> [TASK PROMPT] The required output is a single number: how many lines of the material contain the string "agent".

> [DATASET RECORDS]

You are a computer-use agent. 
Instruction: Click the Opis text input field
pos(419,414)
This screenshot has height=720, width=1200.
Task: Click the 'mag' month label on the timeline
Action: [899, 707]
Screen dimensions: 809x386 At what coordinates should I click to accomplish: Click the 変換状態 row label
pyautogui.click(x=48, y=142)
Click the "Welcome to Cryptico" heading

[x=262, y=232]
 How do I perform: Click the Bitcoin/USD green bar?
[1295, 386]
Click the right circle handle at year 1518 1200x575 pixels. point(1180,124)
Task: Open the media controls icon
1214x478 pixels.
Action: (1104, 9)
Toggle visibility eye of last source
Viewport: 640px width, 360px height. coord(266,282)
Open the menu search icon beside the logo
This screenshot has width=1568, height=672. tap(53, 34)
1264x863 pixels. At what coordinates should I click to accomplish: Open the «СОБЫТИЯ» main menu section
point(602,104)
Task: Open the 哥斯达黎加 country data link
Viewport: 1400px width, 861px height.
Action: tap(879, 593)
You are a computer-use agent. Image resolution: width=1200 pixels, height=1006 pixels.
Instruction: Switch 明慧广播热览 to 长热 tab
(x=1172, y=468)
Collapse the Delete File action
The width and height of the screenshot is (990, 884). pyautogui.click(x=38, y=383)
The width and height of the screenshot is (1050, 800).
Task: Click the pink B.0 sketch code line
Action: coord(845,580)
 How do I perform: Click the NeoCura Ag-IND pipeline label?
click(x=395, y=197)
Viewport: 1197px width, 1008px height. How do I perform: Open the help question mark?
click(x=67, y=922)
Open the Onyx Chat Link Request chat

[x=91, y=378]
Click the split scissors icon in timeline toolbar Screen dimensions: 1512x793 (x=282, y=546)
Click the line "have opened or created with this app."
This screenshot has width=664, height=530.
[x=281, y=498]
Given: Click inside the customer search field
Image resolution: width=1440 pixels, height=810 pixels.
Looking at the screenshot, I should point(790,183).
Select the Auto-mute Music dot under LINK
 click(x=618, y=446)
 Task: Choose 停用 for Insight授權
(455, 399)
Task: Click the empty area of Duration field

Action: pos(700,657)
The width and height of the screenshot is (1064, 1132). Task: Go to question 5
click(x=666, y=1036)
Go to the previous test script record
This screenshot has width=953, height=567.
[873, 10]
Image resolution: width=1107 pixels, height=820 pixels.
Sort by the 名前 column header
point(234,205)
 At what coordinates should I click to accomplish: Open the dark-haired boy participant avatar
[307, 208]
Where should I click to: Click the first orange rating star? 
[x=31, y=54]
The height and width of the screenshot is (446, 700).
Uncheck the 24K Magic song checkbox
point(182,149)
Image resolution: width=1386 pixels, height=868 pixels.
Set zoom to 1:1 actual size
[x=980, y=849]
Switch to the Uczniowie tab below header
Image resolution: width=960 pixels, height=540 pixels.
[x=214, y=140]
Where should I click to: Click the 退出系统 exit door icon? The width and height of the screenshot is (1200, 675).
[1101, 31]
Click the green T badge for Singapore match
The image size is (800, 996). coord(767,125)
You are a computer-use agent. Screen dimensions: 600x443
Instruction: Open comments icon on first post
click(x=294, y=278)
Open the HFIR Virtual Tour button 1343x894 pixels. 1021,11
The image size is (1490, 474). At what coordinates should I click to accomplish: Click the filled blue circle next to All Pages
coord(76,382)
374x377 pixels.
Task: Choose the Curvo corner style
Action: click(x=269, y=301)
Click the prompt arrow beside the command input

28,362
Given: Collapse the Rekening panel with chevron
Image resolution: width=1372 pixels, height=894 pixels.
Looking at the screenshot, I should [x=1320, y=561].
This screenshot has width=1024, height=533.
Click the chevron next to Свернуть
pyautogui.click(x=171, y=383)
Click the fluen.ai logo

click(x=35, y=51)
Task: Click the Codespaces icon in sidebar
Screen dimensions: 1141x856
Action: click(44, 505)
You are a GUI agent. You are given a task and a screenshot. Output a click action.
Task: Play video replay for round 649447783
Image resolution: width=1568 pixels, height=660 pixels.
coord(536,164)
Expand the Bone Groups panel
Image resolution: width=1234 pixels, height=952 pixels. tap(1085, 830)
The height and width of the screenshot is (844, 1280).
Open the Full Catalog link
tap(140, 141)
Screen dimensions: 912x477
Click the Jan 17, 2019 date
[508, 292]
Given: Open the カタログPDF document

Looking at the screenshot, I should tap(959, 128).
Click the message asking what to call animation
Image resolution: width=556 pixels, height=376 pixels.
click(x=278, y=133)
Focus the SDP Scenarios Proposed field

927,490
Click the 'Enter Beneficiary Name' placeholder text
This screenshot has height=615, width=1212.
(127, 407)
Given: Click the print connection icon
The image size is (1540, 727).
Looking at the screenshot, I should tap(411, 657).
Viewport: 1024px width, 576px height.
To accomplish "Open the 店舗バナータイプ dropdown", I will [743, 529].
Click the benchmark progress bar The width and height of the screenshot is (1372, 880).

> [COMPLETED EXERCISE] 4